Turn the data that follows into a numbered list, one item per line, omitting any blank lines.

* Material for the task *
* * *

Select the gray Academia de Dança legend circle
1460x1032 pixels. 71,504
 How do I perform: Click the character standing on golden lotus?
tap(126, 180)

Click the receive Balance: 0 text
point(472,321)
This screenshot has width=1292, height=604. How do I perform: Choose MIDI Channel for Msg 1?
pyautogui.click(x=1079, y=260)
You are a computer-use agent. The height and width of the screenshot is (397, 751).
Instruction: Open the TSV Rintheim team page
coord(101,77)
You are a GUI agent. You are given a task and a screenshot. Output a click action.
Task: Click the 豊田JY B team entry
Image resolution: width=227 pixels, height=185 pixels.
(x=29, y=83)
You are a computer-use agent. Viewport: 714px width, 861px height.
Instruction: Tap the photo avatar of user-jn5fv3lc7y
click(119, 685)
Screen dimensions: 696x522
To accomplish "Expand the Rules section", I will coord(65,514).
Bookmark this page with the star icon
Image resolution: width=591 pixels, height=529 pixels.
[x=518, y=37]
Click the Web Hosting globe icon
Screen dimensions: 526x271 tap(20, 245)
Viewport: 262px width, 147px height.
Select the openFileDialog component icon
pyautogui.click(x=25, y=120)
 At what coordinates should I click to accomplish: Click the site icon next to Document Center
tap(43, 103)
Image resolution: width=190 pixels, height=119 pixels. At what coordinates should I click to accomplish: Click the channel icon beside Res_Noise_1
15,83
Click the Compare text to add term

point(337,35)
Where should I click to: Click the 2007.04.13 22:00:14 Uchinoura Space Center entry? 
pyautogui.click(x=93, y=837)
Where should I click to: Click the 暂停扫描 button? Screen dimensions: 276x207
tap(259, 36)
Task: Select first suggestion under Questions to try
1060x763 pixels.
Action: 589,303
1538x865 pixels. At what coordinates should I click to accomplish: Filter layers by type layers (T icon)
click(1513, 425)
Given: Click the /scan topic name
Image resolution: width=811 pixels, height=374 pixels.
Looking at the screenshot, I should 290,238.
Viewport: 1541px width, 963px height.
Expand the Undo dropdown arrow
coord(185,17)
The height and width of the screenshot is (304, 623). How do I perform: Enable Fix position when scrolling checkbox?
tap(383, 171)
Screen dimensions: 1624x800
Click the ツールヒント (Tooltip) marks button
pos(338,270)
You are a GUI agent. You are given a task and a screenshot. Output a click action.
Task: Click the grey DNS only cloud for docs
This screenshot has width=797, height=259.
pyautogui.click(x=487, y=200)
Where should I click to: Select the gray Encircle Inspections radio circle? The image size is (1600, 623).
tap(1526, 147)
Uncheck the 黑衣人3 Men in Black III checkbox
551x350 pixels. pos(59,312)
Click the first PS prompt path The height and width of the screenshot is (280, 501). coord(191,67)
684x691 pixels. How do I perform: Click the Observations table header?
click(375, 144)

* * *

* Full answer *
1. Select the gray Academia de Dança legend circle
2. 1460x1032 pixels. 71,504
3.  How do I perform: Click the character standing on golden lotus?
4. tap(126, 180)
5. Click the receive Balance: 0 text
6. point(472,321)
7. This screenshot has width=1292, height=604. How do I perform: Choose MIDI Channel for Msg 1?
8. pyautogui.click(x=1079, y=260)
9. You are a computer-use agent. The height and width of the screenshot is (397, 751).
10. Instruction: Open the TSV Rintheim team page
11. coord(101,77)
12. You are a GUI agent. You are given a task and a screenshot. Output a click action.
13. Task: Click the 豊田JY B team entry
14. Image resolution: width=227 pixels, height=185 pixels.
15. (x=29, y=83)
16. You are a computer-use agent. Viewport: 714px width, 861px height.
17. Instruction: Tap the photo avatar of user-jn5fv3lc7y
18. click(119, 685)
19. Screen dimensions: 696x522
20. To accomplish "Expand the Rules section", I will coord(65,514).
21. Bookmark this page with the star icon
22. Image resolution: width=591 pixels, height=529 pixels.
23. [x=518, y=37]
24. Click the Web Hosting globe icon
25. Screen dimensions: 526x271 tap(20, 245)
26. Viewport: 262px width, 147px height.
27. Select the openFileDialog component icon
28. pyautogui.click(x=25, y=120)
29.  At what coordinates should I click to accomplish: Click the site icon next to Document Center
30. tap(43, 103)
31. Image resolution: width=190 pixels, height=119 pixels. At what coordinates should I click to accomplish: Click the channel icon beside Res_Noise_1
32. 15,83
33. Click the Compare text to add term
34. point(337,35)
35. Where should I click to: Click the 2007.04.13 22:00:14 Uchinoura Space Center entry? 
36. pyautogui.click(x=93, y=837)
37. Where should I click to: Click the 暂停扫描 button? Screen dimensions: 276x207
38. tap(259, 36)
39. Task: Select first suggestion under Questions to try
40. 1060x763 pixels.
41. Action: 589,303
42. 1538x865 pixels. At what coordinates should I click to accomplish: Filter layers by type layers (T icon)
43. click(1513, 425)
44. Given: Click the /scan topic name
45. Image resolution: width=811 pixels, height=374 pixels.
46. Looking at the screenshot, I should 290,238.
47. Viewport: 1541px width, 963px height.
48. Expand the Undo dropdown arrow
49. coord(185,17)
50. The height and width of the screenshot is (304, 623). How do I perform: Enable Fix position when scrolling checkbox?
51. tap(383, 171)
52. Screen dimensions: 1624x800
53. Click the ツールヒント (Tooltip) marks button
54. pos(338,270)
55. You are a GUI agent. You are given a task and a screenshot. Output a click action.
56. Task: Click the grey DNS only cloud for docs
57. This screenshot has width=797, height=259.
58. pyautogui.click(x=487, y=200)
59. Where should I click to: Select the gray Encircle Inspections radio circle? The image size is (1600, 623).
60. tap(1526, 147)
61. Uncheck the 黑衣人3 Men in Black III checkbox
62. 551x350 pixels. pos(59,312)
63. Click the first PS prompt path The height and width of the screenshot is (280, 501). coord(191,67)
64. 684x691 pixels. How do I perform: Click the Observations table header?
65. click(375, 144)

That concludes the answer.